EXERCISE DATA =>
• • • • • • •
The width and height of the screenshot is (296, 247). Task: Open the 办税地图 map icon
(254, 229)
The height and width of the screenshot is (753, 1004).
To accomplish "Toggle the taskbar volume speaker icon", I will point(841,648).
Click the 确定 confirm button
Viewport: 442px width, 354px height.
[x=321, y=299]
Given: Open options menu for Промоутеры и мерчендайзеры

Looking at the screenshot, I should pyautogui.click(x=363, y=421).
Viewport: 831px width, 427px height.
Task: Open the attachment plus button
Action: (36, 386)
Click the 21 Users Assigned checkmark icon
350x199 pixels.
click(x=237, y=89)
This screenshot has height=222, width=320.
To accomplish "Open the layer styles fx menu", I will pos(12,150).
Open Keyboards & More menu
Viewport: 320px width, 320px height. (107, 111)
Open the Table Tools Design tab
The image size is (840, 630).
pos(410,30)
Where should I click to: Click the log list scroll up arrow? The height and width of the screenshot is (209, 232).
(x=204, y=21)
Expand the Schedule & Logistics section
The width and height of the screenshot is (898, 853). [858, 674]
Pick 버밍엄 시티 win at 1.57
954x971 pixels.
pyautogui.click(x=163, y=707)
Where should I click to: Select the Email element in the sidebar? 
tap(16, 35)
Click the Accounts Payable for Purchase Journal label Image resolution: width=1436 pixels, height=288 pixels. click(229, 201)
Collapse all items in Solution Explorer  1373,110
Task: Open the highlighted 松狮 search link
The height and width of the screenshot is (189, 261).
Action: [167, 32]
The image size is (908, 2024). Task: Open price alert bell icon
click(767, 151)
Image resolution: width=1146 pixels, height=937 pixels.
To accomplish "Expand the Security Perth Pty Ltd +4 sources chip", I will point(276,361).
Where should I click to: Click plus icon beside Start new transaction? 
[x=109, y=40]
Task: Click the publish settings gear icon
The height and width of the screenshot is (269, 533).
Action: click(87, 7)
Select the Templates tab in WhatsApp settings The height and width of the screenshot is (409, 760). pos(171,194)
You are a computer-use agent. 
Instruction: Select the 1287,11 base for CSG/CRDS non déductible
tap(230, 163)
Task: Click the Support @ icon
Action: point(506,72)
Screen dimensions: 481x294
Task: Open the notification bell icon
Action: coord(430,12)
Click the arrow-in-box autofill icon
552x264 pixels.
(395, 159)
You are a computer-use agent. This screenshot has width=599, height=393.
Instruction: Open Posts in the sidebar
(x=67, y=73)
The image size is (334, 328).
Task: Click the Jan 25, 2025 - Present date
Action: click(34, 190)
• • • • • • •
EXERCISE INSTRUCTIONS => In the listing, find all lines with the string "will" and copy them.

RESULT FOR THIS TASK =>
To accomplish "Toggle the taskbar volume speaker icon", I will point(841,648).
To accomplish "Open the layer styles fx menu", I will pos(12,150).
To accomplish "Expand the Security Perth Pty Ltd +4 sources chip", I will point(276,361).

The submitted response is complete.